> [Texte de la page]
━━━━━━━━━━

Les progrès réalisés dans le domaine de l’intelligence artificielle (IA) ces dernières années sont considérables. Mais certains scientifiques et philosophes mettent en garde contre les dangers potentiels que représenterait une IA superintelligente devenue incontrôlable. Une équipe internationale de chercheurs, dont des scientifiques du Center for Humans and Machines de l’Institut Max Planck pour le développement humain, s’est livrée à une série de calculs théoriques pour étudier la question : leurs résultats montrent qu’il ne serait pas possible de contrôler des machines superintelligentes.
Les scientifiques sont partis de cette hypothèse : imaginons que quelqu’un développe une IA dotée de capacités supérieures à celle de l’Homme, qui puisse apprendre de manière autonome. Connectée à Internet, cette IA pourrait accéder à absolument toutes les données de l’humanité ; elle pourrait par la même occasion prendre le contrôle de tous les systèmes connectés dans le monde entier. La question est alors la suivante : quelle(s) décision(s) cette IA prendrait-elle ? Tâcherait-elle d’améliorer la vie des humains, ou au contraire, choisirait-elle d’anéantir l’humanité ?
Au cours de leur réflexion, les chercheurs se sont ainsi demandés s’il nous serait possible de contrôler une telle IA, de manière à garantir qu’elle ne pourra en aucun cas constituer une menace pour l’humanité. À partir de calculs théoriques, ils sont arrivés à une conclusion plutôt effrayante : il serait fondamentalement impossible de contrôler cette IA avancée.

━━━━━━━━━━

> [Lignes fournies]
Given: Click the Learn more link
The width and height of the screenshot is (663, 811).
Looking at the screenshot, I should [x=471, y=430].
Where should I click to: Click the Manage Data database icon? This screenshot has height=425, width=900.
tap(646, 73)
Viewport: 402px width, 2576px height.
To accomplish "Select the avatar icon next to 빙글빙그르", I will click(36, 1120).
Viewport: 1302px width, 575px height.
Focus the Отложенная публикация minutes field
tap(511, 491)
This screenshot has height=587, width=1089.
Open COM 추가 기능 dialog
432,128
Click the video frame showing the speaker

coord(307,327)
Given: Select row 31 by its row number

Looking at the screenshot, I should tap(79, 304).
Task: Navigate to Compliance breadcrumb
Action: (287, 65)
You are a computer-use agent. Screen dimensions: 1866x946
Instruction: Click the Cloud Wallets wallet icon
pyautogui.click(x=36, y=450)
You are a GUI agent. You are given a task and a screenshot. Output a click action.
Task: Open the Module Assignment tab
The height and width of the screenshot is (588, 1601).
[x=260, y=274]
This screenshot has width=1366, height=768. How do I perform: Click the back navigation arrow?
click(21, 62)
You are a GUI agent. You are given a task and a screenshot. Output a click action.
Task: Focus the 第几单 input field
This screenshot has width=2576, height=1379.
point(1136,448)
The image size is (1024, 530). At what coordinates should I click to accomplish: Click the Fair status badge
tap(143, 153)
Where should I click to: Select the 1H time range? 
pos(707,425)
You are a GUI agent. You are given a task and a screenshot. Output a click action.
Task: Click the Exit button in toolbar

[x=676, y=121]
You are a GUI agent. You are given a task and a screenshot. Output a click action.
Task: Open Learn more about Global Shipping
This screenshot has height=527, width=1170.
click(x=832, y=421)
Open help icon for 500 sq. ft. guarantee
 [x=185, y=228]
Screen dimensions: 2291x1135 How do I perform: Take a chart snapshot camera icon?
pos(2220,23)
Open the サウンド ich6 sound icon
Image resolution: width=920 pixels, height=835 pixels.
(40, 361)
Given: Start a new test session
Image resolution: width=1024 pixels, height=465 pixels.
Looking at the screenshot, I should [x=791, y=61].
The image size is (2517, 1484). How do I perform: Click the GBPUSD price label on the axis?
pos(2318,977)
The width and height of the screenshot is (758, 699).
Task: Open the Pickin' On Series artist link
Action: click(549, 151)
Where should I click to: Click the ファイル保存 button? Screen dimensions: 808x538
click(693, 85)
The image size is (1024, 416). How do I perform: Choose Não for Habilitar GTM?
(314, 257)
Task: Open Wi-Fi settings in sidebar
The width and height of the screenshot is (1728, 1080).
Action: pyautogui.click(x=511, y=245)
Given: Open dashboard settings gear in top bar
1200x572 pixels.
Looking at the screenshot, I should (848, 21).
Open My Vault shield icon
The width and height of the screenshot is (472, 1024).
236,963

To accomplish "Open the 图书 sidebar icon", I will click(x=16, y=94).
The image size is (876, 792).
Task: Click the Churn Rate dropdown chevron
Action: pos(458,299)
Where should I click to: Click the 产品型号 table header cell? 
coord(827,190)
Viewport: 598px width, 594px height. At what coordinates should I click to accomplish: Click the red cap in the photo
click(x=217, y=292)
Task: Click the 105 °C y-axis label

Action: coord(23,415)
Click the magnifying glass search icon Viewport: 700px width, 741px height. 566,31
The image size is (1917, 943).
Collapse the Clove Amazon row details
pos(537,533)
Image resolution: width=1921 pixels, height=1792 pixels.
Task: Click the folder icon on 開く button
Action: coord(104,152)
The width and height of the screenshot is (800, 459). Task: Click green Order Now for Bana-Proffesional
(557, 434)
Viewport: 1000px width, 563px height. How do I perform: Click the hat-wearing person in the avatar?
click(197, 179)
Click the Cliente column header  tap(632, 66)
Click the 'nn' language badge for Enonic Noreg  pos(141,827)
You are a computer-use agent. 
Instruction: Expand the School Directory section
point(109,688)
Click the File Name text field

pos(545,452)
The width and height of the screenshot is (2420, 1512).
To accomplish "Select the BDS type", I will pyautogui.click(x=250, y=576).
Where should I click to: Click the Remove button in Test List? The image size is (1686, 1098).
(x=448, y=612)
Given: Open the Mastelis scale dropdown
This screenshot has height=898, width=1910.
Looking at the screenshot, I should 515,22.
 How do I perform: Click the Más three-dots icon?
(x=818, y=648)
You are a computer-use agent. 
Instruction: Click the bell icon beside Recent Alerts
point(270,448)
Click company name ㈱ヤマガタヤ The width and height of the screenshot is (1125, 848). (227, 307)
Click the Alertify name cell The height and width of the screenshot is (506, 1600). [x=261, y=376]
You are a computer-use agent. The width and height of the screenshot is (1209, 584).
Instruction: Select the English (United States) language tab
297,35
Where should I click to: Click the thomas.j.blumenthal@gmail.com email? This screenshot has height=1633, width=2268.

━━━━━━━━━━

> [Petit exercice 1]
D'après le texte de la page, de quel centre et de quel institut viennent certains des chercheurs de l'équipe internationale ?
> [Petit exercice 2]
Dans le texte de la page, les chercheurs imaginent une IA au début du deuxième paragraphe. Jusqu'aux mots « dans le monde entier », que pourrait faire cette IA ? Faites-en la liste complète.
> [Petit exercice 3]
Recopiez le passage du texte de la page qui va de « Les scientifiques sont » à « d’anéantir l’humanité ? », ces deux extraits compris.

> [Solution rédigée 1]
Du Center for Humans and Machines de l'Institut Max Planck pour le développement humain.

> [Solution rédigée 2]
- Apprendre de manière autonome
- Accéder à absolument toutes les données de l'humanité
- Prendre le contrôle de tous les systèmes connectés dans le monde entier

> [Solution rédigée 3]
Les scientifiques sont partis de cette hypothèse : imaginons que quelqu’un développe une IA dotée de capacités supérieures à celle de l’Homme, qui puisse apprendre de manière autonome. Connectée à Internet, cette IA pourrait accéder à absolument toutes les données de l’humanité ; elle pourrait par la même occasion prendre le contrôle de tous les systèmes connectés dans le monde entier. La question est alors la suivante : quelle(s) décision(s) cette IA prendrait-elle ? Tâcherait-elle d’améliorer la vie des humains, ou au contraire, choisirait-elle d’anéantir l’humanité ?